Книга Горбачев. Его жизнь и время, страница 149. Автор книги Уильям Таубман

Разделитель для чтения книг в онлайн библиотеке

Онлайн книга «Горбачев. Его жизнь и время»

Cтраница 149

В придачу ко всему, “железная леди” оказалась не такой уж непоколебимой. Когда Горбачев обвинил Тэтчер в готовности развязать войну (иначе почему она так противится идее ядерного разоружения?), по воспоминаниям Черняева, “она вся напряглась, покраснела, взгляд стал жестким. Протянула руку, дотронулась до рукава горбачевского пиджака. Заговорила, не давая ему вставить слова”. Она “так разволновалась, что разговор уже вышел из колеи” [1360]. Горбачев похвалялся своим успехом перед коллегами, которым был не чужд мужской шовинизм: когда в споре они дошли чуть ли не до “драки”, она “пришла в очень взволнованное состояние”. Подготовилась она основательно, держалась – как у себя в парламенте: “…аргументами сыпала сильными… ни в каком театре такого не услышишь”. “Ни в какие бумажки не подглядывала, только когда о ракетах зашла речь, справилась с подсчетами”. Но, “в отличие от Миттерана, она не умеет скрывать своих подлинных мыслей и замыслов”. “Ярая антикоммунистка, но в конце концов она согласилась: живите как хотите”. Однако Тэтчер “стала обличать коммунизм”. При этом “была в состоянии паники” – “ей очень не хотелось, чтобы ее визит назвали провалом” [1361].

Уютный ужин с четой Горбачевых в бывшей дореволюционной подмосковной усадьбе, явно задуманный в подражание приему в загородной резиденции премьер-министра Чекерс, тоже прошел гладко. Из других гостей, помимо премьер-министра Рыжкова и его жены (которые по большей части молчали), присутствовали только Черняев, Пауэлл и два переводчика. Гости и хозяева потягивали коньяк, сидя перед непременным горящим очагом.

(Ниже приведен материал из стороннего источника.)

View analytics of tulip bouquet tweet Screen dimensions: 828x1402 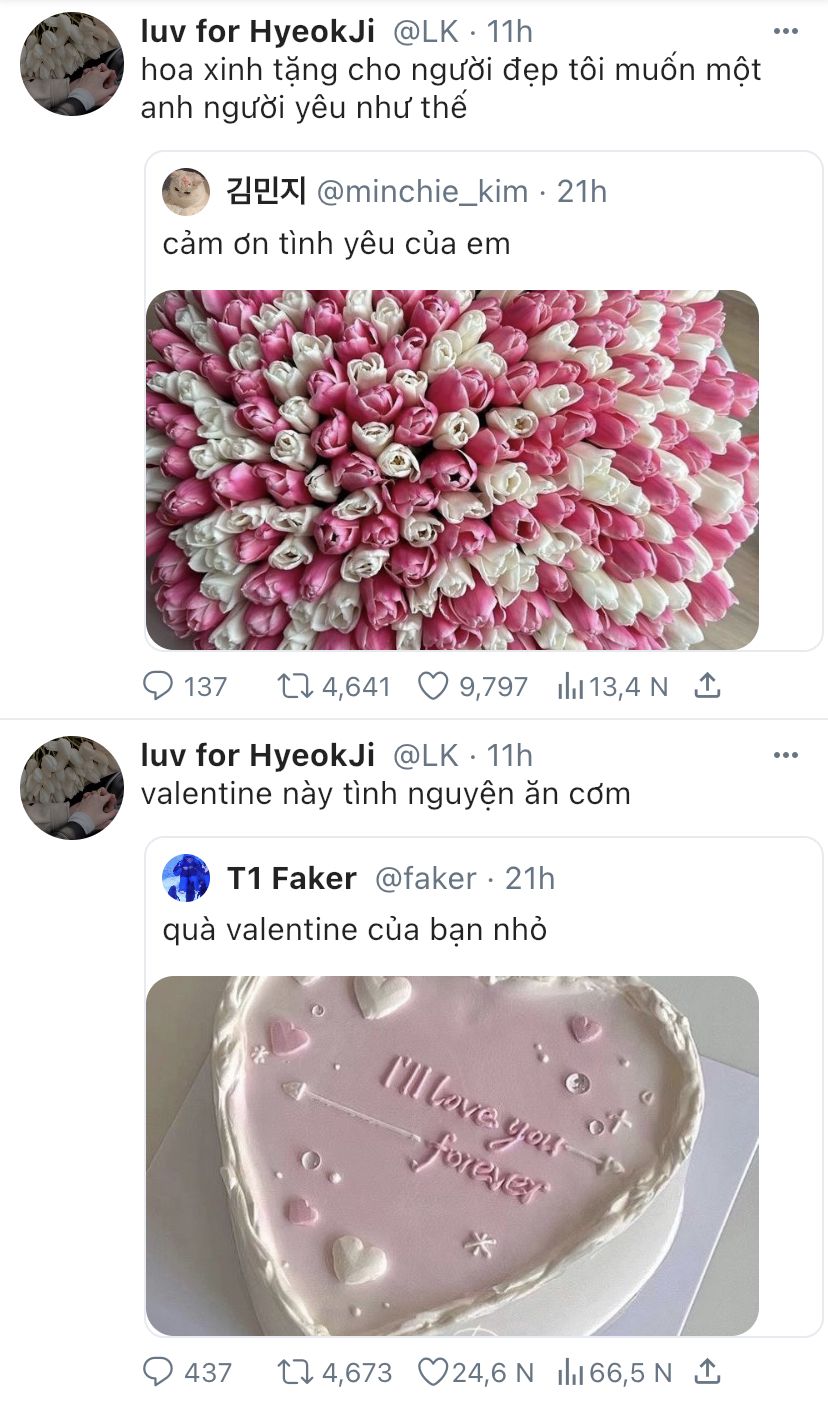coord(571,686)
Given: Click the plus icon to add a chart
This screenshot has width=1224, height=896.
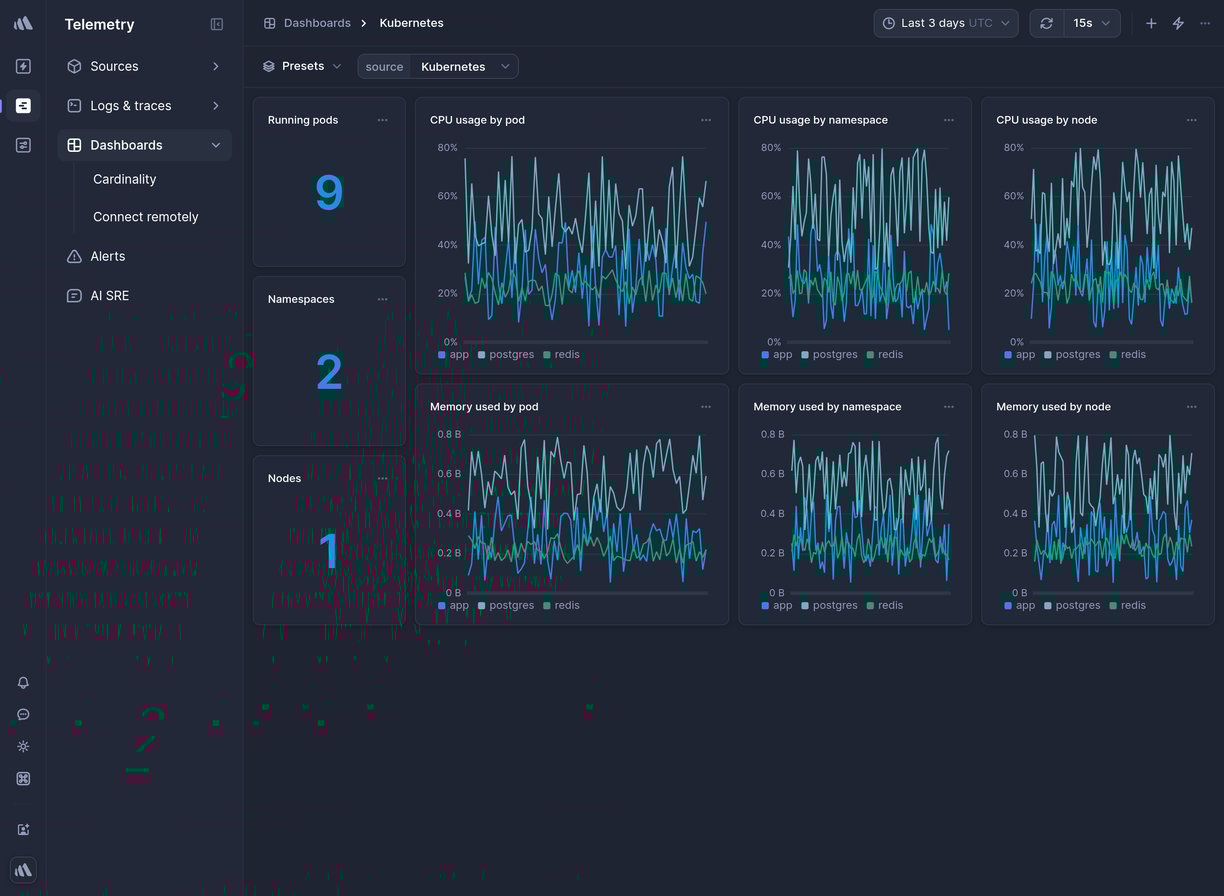Looking at the screenshot, I should [1151, 23].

Вопрос миссис Тэтчер о том, кто же именно составляет советский “рабочий класс”, вызвал дружескую дискуссию между Горбачевыми: Раиса (“очень весело”, как заметил переводчик Тэтчер Ричард Поллак) заявила, что к рабочим относятся все, кто работает, независимо от профессии, а ее муж вначале попытался свести это понятие только к производственникам, “синим воротничкам”, но потом пустился в пространные рассуждения о том, что (в пересказе Тэтчер) “рабочий класс” – это скорее “исторический или ‘научный’ термин, уже не охватывающий всего разнообразия сегодняшнего общества” [1362]. Раиса Горбачева спросила Тэтчер, “нравственно ли отстаивать идею необходимости сохранения ядерного оружия на Земле”. Вместо ответа премьер-министр сказала: “Вы – идеалистка, г-жа Горбачева” и тут же услышала в ответ: “Но таких идеалисток, как я, много, и я уверена – будет все больше” [1363].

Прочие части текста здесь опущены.